The Reads You Need: Penn State scandal

Editor's note: Each day we'll be trying to bring you some of the diverse voices from our site and around the web about the stories causing ripples throughout the news sphere.

The Penn State scandal continues to hold its grasp on the news cycle this week after a large spotlight was shone on the school on Saturday during their first game without Joe Paterno at the helm.

A moment of silence was held before the game in honor of the alleged victims. Current and former players from Penn State and Nebraska locked arms amid thunderous applause from more than 100,000 fans - many of them wearing blue, to focus attention on child abuse - in attendance.

But there's still much to know about this story and many opinion's on how it will progress, how it has already been handled and what the most important issues about the case are.

So here's a look at the 5 reads you need on the Penn State scandal:

Prosecutors: Coach went from mentor to predator

CNN's Wayne Drash examines the timeline of what was happening on the field during the height of Sandusky's career and juxtaposes it with how the now-known scandal was unfolding at the time.

"The Penn State players scooped up their defensive coordinator and hoisted him on their shoulders. It was his final game, a crowning victory in the Alamo Bowl, a perfect ending for the coach's 32-year career.

One player said it seemed like "a Hollywood script."

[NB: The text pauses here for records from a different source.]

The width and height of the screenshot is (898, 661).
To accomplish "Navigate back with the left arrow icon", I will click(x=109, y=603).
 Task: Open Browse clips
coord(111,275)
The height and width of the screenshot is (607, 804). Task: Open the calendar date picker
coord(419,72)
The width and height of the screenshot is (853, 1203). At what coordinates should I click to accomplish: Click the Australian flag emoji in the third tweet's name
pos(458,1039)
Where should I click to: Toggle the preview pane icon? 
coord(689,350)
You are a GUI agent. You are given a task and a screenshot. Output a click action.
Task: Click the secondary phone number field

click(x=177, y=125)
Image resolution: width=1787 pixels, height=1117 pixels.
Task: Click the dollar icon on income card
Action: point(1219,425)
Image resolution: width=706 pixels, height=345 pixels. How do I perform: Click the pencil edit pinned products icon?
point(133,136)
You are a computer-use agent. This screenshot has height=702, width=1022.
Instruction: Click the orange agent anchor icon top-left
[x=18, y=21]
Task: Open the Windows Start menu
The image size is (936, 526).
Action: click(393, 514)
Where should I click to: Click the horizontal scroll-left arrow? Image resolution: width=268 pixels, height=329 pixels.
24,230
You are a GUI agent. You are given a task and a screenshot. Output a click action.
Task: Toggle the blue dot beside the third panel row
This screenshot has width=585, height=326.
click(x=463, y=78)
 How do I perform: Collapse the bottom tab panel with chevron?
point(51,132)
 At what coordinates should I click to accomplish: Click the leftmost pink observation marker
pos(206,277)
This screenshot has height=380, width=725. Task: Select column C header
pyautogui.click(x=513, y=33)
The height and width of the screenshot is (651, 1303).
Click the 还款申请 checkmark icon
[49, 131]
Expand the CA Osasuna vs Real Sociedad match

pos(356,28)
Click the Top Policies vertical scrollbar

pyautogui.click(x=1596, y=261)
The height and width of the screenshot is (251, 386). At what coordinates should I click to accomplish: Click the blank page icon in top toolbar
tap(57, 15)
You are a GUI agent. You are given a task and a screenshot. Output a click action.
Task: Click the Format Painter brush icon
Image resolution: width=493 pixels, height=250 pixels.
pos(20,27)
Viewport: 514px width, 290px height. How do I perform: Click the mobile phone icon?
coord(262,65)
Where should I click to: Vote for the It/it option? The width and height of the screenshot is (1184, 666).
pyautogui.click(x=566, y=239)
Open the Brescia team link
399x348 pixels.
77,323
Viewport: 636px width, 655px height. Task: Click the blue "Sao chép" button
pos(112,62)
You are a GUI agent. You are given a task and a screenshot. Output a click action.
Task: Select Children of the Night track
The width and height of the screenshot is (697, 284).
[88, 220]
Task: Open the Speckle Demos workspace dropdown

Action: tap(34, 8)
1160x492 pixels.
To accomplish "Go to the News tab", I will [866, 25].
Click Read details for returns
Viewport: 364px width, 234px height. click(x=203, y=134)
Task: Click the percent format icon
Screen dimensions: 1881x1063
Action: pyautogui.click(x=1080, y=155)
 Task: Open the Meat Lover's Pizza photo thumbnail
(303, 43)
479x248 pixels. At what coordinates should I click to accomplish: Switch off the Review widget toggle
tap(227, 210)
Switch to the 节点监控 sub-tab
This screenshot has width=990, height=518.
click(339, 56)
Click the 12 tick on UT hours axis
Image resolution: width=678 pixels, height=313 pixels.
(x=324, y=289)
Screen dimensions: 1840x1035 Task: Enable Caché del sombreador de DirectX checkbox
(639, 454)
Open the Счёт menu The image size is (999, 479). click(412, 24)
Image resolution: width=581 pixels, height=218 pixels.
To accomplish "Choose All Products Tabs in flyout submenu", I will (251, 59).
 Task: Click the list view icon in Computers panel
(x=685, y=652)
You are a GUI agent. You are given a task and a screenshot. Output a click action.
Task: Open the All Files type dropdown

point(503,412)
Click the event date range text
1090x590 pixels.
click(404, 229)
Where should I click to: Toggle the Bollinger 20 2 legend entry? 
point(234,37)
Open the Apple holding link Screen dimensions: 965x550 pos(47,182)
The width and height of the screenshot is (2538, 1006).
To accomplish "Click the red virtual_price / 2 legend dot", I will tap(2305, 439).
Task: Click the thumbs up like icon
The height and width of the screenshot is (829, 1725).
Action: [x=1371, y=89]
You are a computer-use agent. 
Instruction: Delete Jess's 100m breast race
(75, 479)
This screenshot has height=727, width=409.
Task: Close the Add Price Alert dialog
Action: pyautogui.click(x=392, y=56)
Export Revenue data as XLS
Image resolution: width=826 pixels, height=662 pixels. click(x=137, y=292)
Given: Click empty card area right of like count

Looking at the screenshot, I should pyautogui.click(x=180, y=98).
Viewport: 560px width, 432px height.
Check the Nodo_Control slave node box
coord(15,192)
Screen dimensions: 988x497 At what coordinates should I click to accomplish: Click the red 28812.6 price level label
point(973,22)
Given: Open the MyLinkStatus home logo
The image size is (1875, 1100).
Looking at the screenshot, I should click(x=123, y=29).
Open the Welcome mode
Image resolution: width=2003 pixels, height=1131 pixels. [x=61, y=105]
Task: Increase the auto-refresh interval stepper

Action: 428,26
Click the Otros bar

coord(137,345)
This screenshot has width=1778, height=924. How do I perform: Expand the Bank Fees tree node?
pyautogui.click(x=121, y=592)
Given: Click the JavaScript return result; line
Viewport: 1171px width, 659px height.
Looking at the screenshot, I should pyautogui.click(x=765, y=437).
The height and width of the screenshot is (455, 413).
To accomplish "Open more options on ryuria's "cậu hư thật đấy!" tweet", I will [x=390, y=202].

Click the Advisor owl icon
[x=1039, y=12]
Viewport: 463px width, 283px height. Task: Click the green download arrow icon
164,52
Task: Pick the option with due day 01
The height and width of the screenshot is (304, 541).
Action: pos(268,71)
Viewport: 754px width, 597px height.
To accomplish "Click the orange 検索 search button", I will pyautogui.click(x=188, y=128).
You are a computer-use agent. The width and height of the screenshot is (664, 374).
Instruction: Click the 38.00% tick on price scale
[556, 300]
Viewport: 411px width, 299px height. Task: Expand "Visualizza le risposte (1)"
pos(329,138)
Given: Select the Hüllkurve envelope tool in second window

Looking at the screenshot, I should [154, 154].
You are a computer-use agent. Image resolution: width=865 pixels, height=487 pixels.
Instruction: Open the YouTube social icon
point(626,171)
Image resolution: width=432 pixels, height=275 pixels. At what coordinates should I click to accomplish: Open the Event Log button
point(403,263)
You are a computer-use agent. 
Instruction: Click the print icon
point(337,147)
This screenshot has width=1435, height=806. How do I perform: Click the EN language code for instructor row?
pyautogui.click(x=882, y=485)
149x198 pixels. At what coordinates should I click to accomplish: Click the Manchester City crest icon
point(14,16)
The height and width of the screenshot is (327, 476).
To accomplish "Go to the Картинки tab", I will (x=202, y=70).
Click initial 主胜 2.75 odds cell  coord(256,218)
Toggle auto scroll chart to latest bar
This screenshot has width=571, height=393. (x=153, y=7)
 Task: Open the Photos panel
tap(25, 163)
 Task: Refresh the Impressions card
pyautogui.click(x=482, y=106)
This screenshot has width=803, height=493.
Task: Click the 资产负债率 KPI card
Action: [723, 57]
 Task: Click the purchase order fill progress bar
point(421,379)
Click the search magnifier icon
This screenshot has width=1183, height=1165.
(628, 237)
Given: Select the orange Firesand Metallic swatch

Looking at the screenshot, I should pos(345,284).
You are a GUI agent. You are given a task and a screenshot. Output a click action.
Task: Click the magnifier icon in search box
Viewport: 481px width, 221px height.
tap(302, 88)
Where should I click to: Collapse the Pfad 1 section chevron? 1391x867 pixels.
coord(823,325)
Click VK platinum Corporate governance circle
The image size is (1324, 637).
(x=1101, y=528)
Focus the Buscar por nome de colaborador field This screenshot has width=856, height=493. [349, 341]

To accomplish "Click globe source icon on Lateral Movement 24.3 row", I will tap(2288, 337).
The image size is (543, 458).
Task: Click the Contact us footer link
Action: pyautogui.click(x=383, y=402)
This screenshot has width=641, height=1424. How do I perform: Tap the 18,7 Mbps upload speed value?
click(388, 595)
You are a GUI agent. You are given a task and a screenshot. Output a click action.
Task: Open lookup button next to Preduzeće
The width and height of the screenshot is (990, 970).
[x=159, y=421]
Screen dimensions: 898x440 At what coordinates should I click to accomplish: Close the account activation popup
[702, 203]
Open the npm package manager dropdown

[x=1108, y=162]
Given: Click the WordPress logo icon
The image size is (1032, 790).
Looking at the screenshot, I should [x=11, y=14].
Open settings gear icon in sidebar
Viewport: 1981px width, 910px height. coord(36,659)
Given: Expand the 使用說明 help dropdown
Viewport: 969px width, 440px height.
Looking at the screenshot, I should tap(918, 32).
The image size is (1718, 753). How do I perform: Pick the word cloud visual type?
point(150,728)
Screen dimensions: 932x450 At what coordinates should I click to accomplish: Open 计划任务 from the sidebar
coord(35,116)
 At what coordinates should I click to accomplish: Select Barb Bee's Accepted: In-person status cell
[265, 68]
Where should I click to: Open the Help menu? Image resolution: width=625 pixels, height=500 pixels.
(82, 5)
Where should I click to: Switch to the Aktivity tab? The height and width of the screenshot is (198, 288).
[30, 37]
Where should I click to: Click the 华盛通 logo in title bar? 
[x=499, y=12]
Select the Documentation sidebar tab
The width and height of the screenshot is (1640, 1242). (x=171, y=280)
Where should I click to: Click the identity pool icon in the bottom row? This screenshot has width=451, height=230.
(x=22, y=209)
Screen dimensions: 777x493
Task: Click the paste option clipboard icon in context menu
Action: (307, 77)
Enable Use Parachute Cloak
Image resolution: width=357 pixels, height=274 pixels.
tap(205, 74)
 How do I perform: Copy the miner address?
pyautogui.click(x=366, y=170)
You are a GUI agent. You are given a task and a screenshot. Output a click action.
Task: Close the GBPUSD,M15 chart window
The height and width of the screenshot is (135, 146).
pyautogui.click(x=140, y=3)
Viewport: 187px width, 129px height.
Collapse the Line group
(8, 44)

It was December 1999, and Jerry Sandusky had announced his retirement before the start of the season. It was unexpected: the guy who'd spent three decades on the sidelines with legendary coach Joe Paterno wasn't even going to another team. Just 55 at the time, Sandusky had long been expected to replace Joe Pa.

But he was simply quitting.

Sandusky's career was deviating from the widely accepted script. And now, it appears, the Hollywood ending may have been just that - fiction. And possibly a façade that covered dark, sordid secrets."